A dream came through

Three years later Jonathan could finally call himself a typographer, but the dream to one day become a designer or architect was still on his mind. And to be really good at your handwork has much to do with getting an understanding of your passion, much like a race car driver has to be able to fix his own car, Jonathan explains. If you want to work with hand lettering, you can’t start with sitting by a computer screen, the technique must come from within. After years of practice, Jonathan felt ready to apply for the graphic design program at the University of Copenhagen, where only 20 out of 500 applicants are admitted every year. To his surprise, he got accepted on the first try.

– Besides learning how to work with people with the same passion, I realized that there are a lot of people out there who shares my interest for details and precision. And to work with letters means even more then I ever could imagine, you have to have an understanding for composition, how to use a blank space, and most of all – how to build patience, says Jonathan.




With passion for letters

Because as a typographer, you will need an enormous amount of patience, especially when you, like Jonathan does, works with ink and by hand. You can’t erase or delete, if you make a mistake or would like to change something, you’ll have to be creative and add or rearrange so the pattern will fit. Today, Jonathan works full-time as a graphic designer at an agency in Copenhagen and his expression is based on his passion for letters and fonts. Since he mainly works with packaging design and visual identities, he often gets an outlet for his passion, even if the job also means a lot of time by the computer.
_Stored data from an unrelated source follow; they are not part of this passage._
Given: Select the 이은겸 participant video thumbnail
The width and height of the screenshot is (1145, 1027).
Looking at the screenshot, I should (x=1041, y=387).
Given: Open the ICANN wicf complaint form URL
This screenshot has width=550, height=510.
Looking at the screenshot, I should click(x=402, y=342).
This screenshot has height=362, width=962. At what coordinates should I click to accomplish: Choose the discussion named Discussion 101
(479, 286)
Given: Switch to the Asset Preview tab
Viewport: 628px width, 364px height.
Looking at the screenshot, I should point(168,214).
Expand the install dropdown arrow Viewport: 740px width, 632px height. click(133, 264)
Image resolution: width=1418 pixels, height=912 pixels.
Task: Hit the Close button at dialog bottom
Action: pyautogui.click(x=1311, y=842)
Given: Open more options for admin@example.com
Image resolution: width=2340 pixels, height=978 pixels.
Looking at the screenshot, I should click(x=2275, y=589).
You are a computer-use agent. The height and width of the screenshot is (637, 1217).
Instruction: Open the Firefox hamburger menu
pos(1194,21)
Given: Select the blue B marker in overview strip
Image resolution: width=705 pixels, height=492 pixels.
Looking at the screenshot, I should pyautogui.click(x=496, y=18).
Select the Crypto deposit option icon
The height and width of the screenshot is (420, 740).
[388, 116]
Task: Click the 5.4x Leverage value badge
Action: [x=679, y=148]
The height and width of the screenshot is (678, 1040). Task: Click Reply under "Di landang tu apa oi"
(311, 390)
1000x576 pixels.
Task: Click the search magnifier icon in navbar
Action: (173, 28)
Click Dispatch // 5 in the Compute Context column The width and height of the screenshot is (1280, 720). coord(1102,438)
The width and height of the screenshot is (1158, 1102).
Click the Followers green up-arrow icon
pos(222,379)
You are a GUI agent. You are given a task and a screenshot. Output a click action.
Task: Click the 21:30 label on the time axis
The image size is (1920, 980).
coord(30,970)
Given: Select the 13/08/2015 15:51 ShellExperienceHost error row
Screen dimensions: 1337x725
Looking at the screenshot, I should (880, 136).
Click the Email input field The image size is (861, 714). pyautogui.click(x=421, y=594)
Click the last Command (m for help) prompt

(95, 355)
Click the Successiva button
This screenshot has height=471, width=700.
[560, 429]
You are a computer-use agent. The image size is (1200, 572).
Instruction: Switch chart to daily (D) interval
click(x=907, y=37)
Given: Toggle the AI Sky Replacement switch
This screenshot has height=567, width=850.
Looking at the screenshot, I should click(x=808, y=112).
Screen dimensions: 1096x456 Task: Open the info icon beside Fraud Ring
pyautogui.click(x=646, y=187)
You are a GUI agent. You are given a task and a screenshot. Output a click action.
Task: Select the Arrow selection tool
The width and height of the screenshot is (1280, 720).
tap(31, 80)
– A lot of my work is digital, but I try to practice my handwriting skills every day, even if that means for 15 minutes or two hours. People wonder how I find time to do that, but for me it isn’t something I have to do, it’s more like meditation or relaxation. It started as a challenge for me, where my goal was to publish some work every day on my Instagram page, but a long the way I realized I actually felt better by doing it, says Jonathan.


It's in the details


He finds his inspiration in the small details, it can be a nice A on a banana-sticker or a handsome S on a sign, that catches his attention. And as soon as something like that enters his mind, he has to get it down on paper and he immediately wants to draw. That’s also because creativity can be hard to find sometimes. Typography has existed since mankind started to communicate, and there are millions of different fonts and types of letters. To find your own style and niche in your handwork can therefore be hard. But since the passion is so enormous for Jonathan, every workday is like a dream come true.



– My work is a passion I have had since I was 12, and sometimes I forget how happy I am to be able to do what I do for a living. My motivation isn’t money or fame, it’s to express my self and keep developing my skills. It’s like being a professional soccer player, as many kids dream of, with the only difference being that I don’t have to quit when I’m 35, says Jonathan.


Almost every day Jonathan gets questions about what pen he uses, but according to his opinion, the paper is equally important, maybe even more significant sometimes. All the different surfaces a paper can have may not seem relevant, but it has a very big influence on the end result. The pen doesn’t matter if the paper is of bad quality.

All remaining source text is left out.